They gathered with their teachers in Glasgow Cathedral to raise awareness of the major role the city played during the conflict both at home and on the front line.
Around 200,000 Glasgow men volunteered for the First World War with 18,000 losing their lives and 34,500 being injured, many seriously.
Mrs Doch-erty said: "It is important Glaswegians of all ages come together to mark, commemorate and remember our city's citizens' contribution to the First World War.
"As Glasgow prepares to become the focal point of the UK and Commonwealth activities to mark the 100th anniversary of the start of the war, it is only fitting we engage with our city's young people.
"That is why we worked in partnership with Glasgow Cathedral to create this special children's service.

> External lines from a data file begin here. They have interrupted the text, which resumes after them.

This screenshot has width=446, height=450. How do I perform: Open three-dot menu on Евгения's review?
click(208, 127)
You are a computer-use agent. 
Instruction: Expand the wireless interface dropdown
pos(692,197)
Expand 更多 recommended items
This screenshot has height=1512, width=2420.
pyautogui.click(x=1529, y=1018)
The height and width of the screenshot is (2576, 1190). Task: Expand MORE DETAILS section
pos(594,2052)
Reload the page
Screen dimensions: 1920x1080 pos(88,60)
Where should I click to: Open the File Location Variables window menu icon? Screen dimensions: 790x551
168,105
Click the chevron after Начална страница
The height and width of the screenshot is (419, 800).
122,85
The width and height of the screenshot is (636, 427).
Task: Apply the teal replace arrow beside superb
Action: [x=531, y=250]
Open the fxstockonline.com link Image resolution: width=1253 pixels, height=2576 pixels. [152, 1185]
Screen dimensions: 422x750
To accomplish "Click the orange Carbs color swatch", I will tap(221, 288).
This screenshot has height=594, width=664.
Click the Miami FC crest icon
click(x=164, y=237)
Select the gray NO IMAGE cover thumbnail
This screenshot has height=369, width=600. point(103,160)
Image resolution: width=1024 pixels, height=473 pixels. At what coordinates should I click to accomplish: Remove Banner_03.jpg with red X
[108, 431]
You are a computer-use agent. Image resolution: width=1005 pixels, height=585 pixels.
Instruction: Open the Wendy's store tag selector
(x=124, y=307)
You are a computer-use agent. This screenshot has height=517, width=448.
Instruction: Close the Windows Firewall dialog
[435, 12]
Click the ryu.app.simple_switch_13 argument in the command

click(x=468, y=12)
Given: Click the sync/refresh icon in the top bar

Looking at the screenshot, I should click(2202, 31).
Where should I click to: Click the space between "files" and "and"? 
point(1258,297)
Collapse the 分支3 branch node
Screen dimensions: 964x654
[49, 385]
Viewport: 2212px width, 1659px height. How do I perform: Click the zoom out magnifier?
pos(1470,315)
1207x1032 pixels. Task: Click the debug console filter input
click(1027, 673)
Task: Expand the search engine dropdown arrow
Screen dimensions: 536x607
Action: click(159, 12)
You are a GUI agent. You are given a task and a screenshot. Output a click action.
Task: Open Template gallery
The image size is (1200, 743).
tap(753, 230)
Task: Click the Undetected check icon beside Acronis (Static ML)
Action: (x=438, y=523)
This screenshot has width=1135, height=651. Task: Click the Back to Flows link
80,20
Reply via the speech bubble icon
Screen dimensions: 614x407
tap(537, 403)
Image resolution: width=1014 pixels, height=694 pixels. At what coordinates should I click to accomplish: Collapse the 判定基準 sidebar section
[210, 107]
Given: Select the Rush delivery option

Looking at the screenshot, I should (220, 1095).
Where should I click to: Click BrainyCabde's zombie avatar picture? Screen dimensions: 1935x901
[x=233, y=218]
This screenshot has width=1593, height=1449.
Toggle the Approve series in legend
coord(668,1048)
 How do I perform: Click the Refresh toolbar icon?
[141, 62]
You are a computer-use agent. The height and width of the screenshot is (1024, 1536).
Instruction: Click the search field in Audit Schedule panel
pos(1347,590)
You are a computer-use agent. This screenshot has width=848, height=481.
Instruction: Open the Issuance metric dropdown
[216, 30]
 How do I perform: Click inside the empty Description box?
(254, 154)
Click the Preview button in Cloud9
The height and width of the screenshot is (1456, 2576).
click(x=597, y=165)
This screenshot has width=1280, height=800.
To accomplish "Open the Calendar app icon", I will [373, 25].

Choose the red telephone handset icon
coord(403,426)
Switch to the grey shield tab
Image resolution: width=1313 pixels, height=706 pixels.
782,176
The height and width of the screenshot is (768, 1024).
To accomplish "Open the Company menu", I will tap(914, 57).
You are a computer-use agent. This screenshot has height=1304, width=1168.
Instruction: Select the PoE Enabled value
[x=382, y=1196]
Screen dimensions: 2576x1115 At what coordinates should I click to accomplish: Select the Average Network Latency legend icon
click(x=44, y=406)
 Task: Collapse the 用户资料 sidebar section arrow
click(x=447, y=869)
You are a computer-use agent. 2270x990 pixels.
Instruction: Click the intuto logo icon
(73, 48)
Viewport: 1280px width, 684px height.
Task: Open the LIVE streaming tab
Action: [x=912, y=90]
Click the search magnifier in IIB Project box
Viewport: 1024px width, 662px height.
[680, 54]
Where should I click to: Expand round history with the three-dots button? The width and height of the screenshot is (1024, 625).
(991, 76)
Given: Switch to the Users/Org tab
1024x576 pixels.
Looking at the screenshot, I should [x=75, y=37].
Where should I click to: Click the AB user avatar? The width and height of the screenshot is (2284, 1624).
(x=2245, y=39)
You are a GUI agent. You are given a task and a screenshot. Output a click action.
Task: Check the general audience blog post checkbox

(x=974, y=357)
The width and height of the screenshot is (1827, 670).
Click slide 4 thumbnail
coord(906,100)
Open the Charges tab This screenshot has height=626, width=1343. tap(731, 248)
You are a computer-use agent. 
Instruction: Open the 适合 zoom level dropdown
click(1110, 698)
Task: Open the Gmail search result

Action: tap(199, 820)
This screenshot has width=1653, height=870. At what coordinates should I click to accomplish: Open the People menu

"I am clear that as our city brand emphasises People Makes Glasgow, we must also recognise and remember our past citizens who have helped make Glasgow what it is today.
"This year and for the coming four years we will ensure we remember our city's huge contribution to the war effort."
Rev Laurence Whitley of Glasgow Cathedral conducted the service for 200 pupils.
He said: "All credit to the council for initiating the idea of this event.
"If Remembrance Day is to continue being important for us all, then we need our young people to be informed as to how and why it grew.
"It will also help our youngsters realise why it is such a privilege for the city to be the venue for the Commonwealth Games Service marking the outbreak of the war on August 4."
During the service, the children saw original footage from 1914, a dramatisation of life during the war by drama pupils from Knightswood Secondary, and sang songs from the era.